>RE::VISION CRM

R 데이터 분석

[kbdaa_bda] 고객빅데이터분석 _은행모델

YONG_X 2017. 9. 21. 13:35

# 은행 타겟 마케팅 사례 - 모델링 종합 연습



#-----------[ Bank Marketing ]--------


# set path

# setwd("E:/restore_Yong/0_RnModeling20161215/bank/")


# import data

# bnk01 <- read.csv("bank-additional-full1.csv")

bnk01 <- read.csv("https://t1.daumcdn.net/cfile/blog/2235793B588EED2E33?download")


# understand the data set

dim(bnk01)

names(bnk01)

head(bnk01)

nrow(bnk01)


table(bnk01$y)


# 종속변수에서 yes가 차지하는 비율 확인

summary(bnk01$y)[2]/(summary(bnk01$y)[1]+summary(bnk01$y)[2])*100


# explore variables

plot(bnk01$age)

plot(sort(bnk01$age))


plot(table(bnk01$housing, bnk01$loan), ylab="loan", xlab="housing")

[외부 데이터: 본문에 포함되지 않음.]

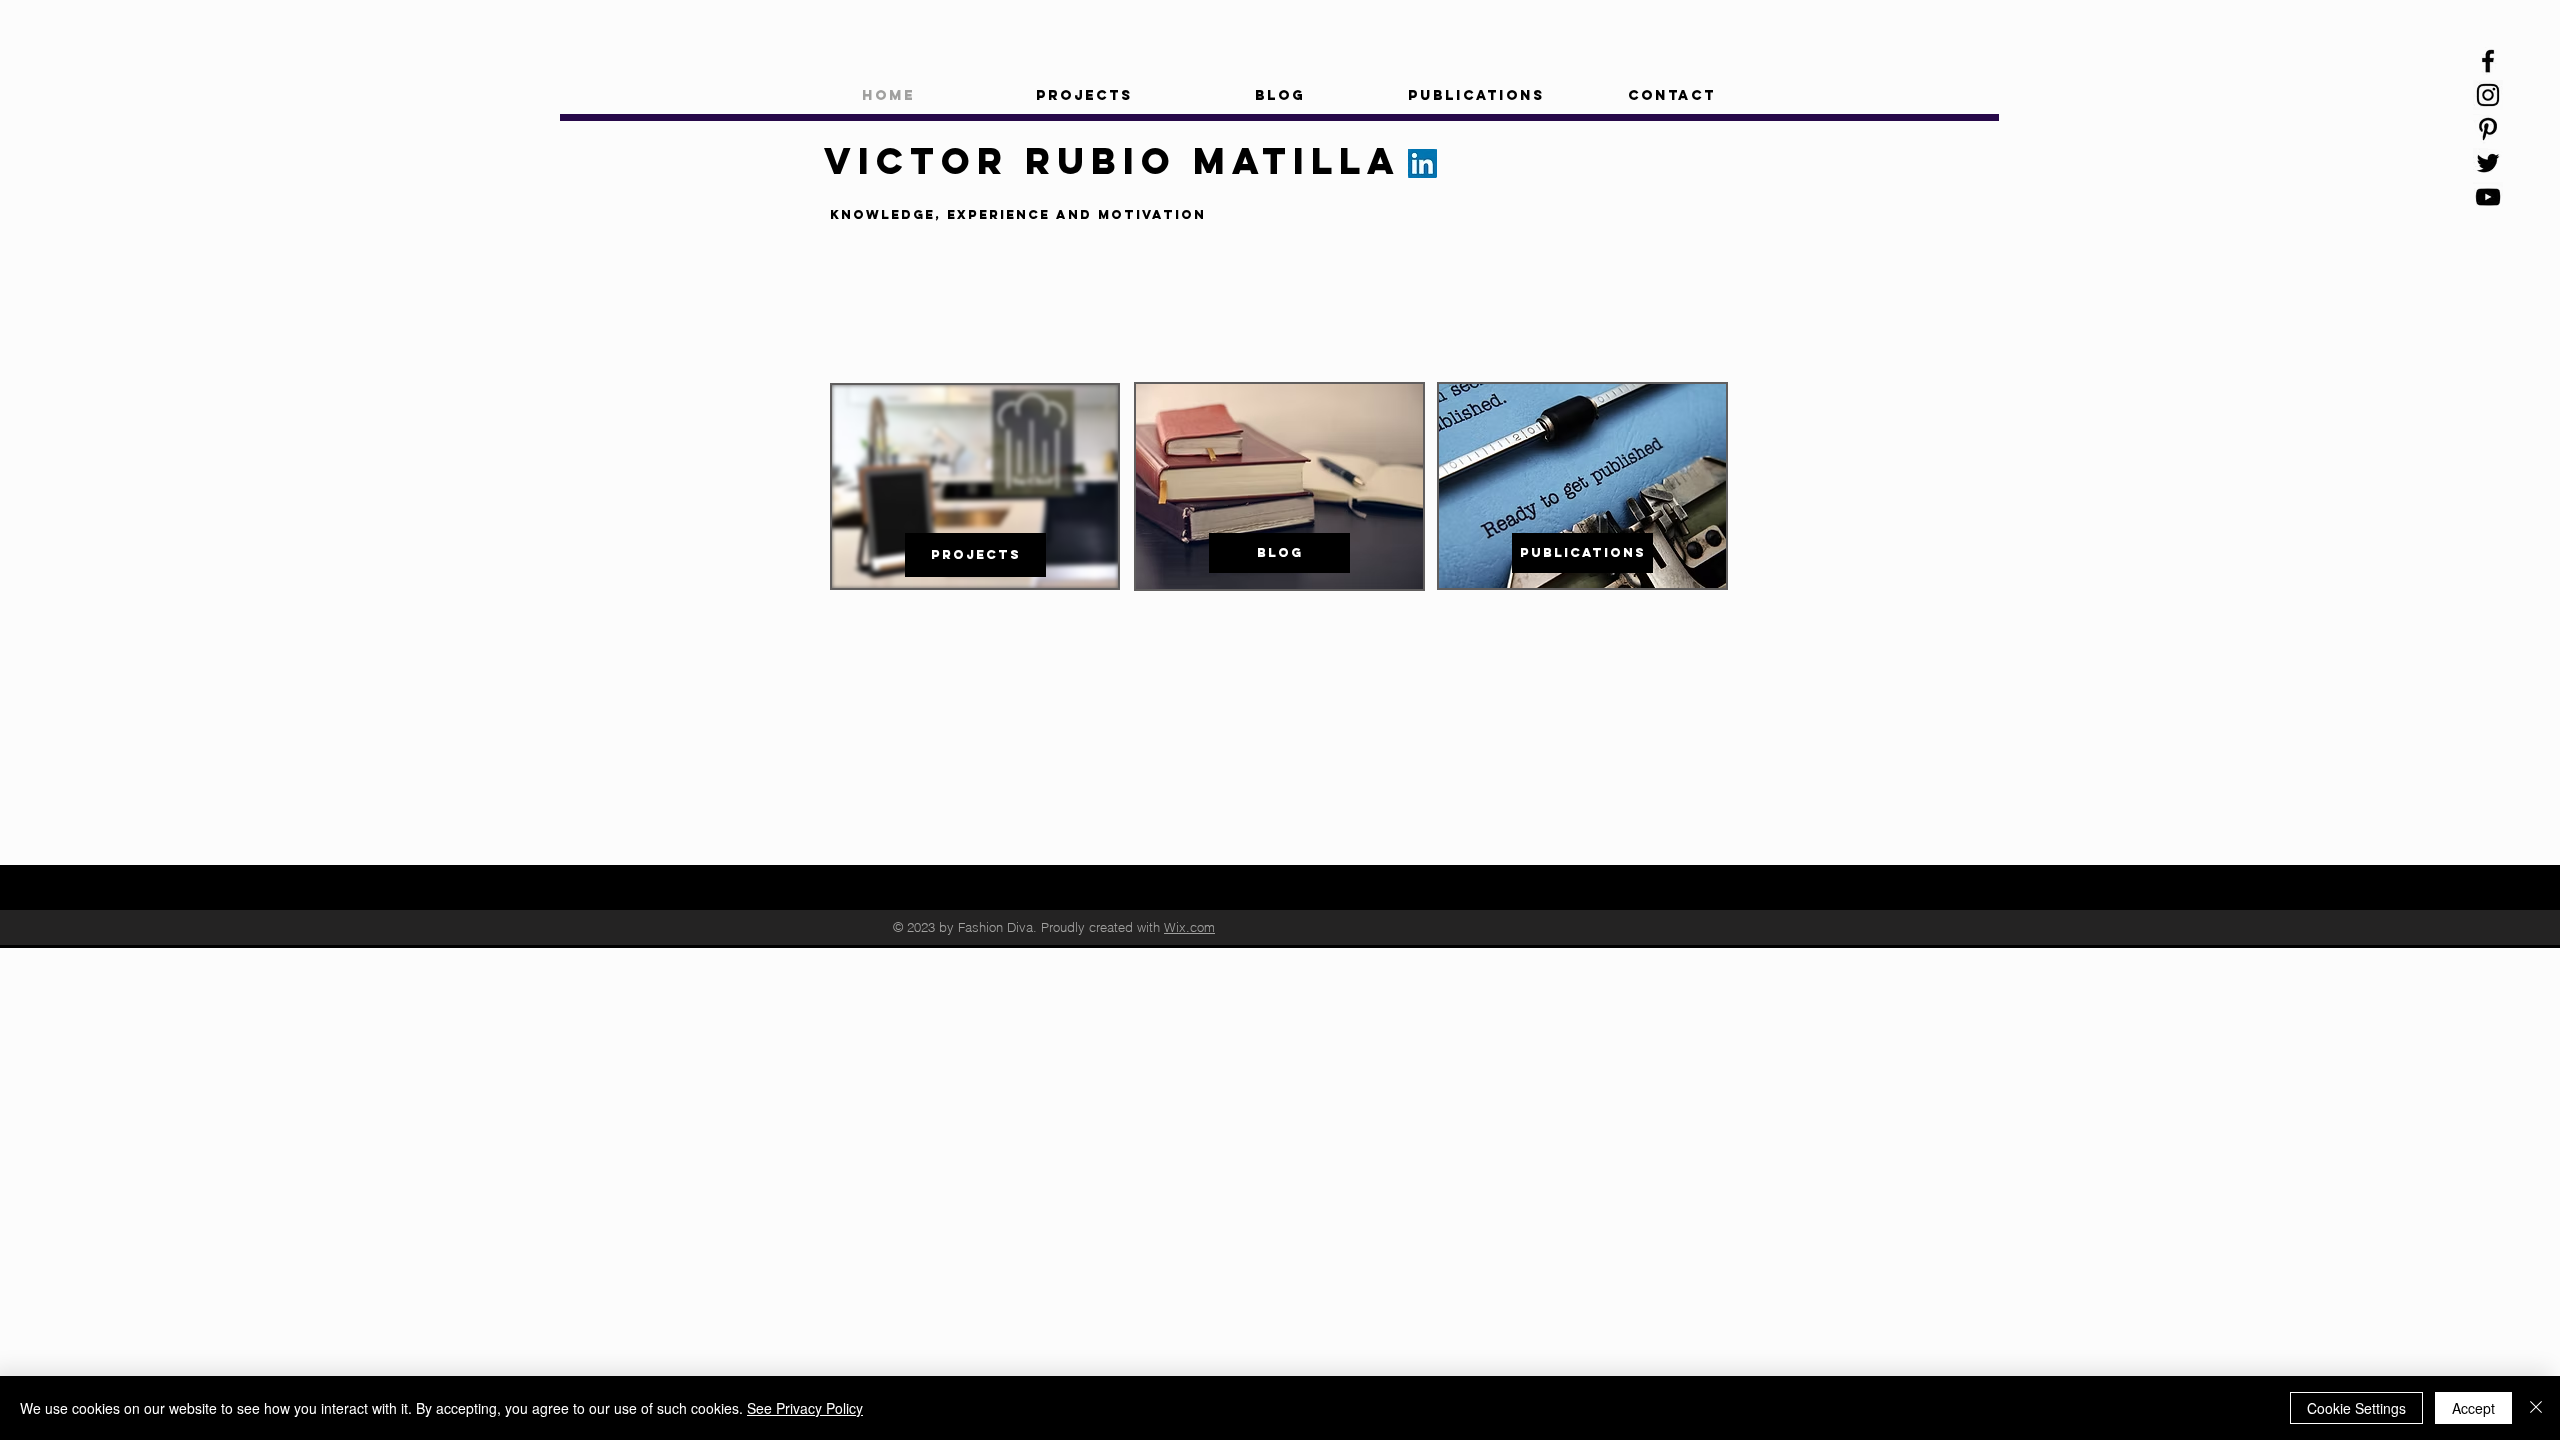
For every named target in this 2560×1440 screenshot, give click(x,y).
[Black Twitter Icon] (2488, 163)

plot(jitter(bnk01$age), bnk01$duration, cex.lab=1.2, cex.axis=0.7, cex=.3, pch=20, col=ifelse(bnk01$y=="yes", "navy","green")) 


counts <- table(bnk01$y, bnk01$marital)

barplot(counts, main="Y by marital",

  xlab="Marital Status",

  legend = rownames(counts))



# logistic regression 로지스틱회귀분석

#-----------------

# c.f. :: https://www.r-bloggers.com/how-to-perform-a-logistic-regression-in-r/ 

#---------------


lm3 <- glm(y ~ age + marital + housing + loan, family=binomial(link='logit'),data=bnk01)

summary(lm3)


# model interpretation

# age가 높을수록 log odds 높고, marital single log odds 높음



# 데이터 분할 partitioning

# data partitioning - random sampling

smp_size <- floor(0.8 * nrow(bnk01))


## set the seed to make your partition reproductible

set.seed(123)

train_ind <- sample(seq_len(nrow(bnk01)), size = smp_size)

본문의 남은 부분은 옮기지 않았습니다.